Miklos Szeredi (10):
      unprivileged mounts: add user mounts to the kernel
      unprivileged mounts: allow unprivileged umount
      unprivileged mounts: propagate error values from clone_mnt
      unprivileged mounts: account user mounts
      unprivileged mounts: allow unprivileged bind mounts
      unprivileged mounts: allow unprivileged mounts
      unprivileged mounts: add sysctl tunable for "safe" property
      unprivileged mounts: make fuse safe
      unprivileged mounts: propagation: inherit owner from parent
      unprivileged mounts: add "no submounts" flag

--

From: Serge E. Hallyn
Date: Thursday, August 7, 2008 - 3:27 pm

Hi Miklos,

so on the bright side I pulled this tree today and it compiled and
passed ltp with no problems.

But then I played around a bit and found I could do the following:

(hmm, i'm trying to remember the exact order :)

as root:
	mmount --bind -o user=500 /home/hallyn/etc/ /home/hallyn/etc/
	mount --bind /mnt /mnt
	mount --make-rshared /mnt
	mount --bind /dev /mnt/dev

as hallyn:
	mmount --bind /mnt /home/hallyn/etc/mnt
	/usr/src/mmount-0.3/mmount --bind mnt/dev mnt/src

Now /mnt/src contained /dev.

Is this what we want?  Do we want to tell the admin it's his fault for
not somehow forcing a slave relationship between /mnt and
/home/hallyn/etc/mnt?  Except I don't think he can do that preemptively,
it has to be done after hallyn does the mmount.

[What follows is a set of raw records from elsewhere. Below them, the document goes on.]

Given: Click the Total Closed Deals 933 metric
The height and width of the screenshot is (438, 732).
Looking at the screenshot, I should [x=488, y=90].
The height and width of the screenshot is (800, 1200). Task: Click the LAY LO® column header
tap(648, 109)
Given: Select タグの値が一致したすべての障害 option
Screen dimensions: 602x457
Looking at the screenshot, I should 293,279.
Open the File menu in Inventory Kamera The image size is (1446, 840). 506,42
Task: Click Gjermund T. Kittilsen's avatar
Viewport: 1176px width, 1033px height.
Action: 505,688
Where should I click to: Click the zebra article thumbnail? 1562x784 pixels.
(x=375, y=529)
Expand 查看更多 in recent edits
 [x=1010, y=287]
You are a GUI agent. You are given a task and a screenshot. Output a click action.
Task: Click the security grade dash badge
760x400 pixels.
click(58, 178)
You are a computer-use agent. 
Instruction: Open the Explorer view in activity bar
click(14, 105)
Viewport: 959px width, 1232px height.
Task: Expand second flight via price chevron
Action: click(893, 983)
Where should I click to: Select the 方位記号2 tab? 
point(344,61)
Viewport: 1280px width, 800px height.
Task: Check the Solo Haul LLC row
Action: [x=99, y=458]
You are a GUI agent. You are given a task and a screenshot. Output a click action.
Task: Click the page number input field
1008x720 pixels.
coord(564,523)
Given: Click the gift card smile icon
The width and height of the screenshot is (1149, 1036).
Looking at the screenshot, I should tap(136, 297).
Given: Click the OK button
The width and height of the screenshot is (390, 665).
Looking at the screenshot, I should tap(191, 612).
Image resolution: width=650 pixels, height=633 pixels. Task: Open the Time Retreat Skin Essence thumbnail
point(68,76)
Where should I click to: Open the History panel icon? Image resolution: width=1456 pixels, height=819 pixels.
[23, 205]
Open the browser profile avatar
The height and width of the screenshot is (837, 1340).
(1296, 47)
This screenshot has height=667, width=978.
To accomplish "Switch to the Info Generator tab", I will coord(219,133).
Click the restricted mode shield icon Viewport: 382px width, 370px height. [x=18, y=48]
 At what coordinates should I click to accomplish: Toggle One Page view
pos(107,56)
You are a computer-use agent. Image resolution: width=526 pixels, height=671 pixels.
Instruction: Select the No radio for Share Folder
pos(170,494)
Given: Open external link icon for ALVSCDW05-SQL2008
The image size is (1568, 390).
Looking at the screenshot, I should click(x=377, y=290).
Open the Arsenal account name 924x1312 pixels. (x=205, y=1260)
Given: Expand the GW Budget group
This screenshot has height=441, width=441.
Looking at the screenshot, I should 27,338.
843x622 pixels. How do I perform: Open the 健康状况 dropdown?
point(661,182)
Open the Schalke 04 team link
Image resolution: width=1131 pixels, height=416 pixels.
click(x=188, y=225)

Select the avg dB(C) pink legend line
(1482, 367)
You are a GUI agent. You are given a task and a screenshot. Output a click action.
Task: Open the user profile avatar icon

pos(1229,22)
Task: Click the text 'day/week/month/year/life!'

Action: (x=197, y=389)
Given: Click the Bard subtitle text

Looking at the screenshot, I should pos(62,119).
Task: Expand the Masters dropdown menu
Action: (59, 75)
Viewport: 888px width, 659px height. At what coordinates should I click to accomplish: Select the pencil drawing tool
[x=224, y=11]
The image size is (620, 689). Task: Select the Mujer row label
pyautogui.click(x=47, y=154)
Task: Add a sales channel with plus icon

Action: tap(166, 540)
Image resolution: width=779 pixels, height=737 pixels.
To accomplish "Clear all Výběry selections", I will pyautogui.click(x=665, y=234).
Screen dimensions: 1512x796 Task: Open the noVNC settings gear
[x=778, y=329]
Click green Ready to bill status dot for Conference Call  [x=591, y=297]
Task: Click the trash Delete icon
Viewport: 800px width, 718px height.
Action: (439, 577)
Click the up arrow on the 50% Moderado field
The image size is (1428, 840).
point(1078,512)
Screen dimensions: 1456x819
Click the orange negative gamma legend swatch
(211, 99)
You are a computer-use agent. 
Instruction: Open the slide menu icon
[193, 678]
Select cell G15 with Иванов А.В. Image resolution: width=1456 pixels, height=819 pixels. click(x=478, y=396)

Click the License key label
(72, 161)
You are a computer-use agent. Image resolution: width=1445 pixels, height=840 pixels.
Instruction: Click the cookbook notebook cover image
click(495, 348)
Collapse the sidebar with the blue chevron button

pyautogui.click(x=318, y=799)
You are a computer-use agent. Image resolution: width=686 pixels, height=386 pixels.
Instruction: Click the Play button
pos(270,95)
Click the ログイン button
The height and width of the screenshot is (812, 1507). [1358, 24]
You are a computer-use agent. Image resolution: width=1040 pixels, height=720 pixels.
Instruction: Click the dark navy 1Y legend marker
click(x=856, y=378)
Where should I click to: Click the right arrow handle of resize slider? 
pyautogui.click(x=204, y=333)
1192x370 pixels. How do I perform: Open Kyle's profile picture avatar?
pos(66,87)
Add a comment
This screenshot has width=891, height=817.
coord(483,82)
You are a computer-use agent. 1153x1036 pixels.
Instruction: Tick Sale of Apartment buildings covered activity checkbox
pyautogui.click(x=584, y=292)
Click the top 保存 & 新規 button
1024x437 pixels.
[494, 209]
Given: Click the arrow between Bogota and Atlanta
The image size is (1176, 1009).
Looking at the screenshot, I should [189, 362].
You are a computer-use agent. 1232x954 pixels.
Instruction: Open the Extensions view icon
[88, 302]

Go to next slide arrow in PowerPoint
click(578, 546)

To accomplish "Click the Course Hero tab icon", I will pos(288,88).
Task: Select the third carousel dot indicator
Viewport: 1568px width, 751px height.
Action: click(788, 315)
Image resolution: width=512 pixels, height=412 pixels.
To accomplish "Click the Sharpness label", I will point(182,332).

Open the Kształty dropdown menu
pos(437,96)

So does that mean that if non-root user X does:

	mount a b

where b is user=X but a is not, then if a is shared we should force it
to be mounted as slave at b?

-serge
--

From: Eric W. Biederman
Date: Thursday, August 7, 2008 - 5:07 pm

You are using relative directory names here which makes it confusing.

I don't think so.

I think the simplest answer is to not allow mounting of shared
subtrees controlled by a different user.

Serge I think you are right downgrading the mount from shared to slave
--

From: Serge E. Hallyn
Date: Thursday, August 7, 2008 - 5:25 pm

I assume you mean "if the mount owners don't match"?

Miklos, what do you think?

The next question then becomes, how can we prove to ourselves that that
closes the last security hole with unprivileged mounts?  So long as
we treat each mount event as a piece of information and look at it as an
information flow problem, maybe we can actually come up with a good
description of the logic that is implemented and show that there is no
way a user can "leak" info...  (where a leak is a mount event, a
violation of intended DAC on open(file) or mkdir, etc)

-serge
--

From: Miklos Szeredi
Date: Monday, August 25, 2008 - 4:01 am

Sorry about the late reply: I was on a long summer vacation...

Serge, thanks for spotting this: it looks indeed a nasty hole!  I also

"Information flow problem" doesn't mean much to me (I'm actually an
electric engineer, who ended up doing programming for living ;)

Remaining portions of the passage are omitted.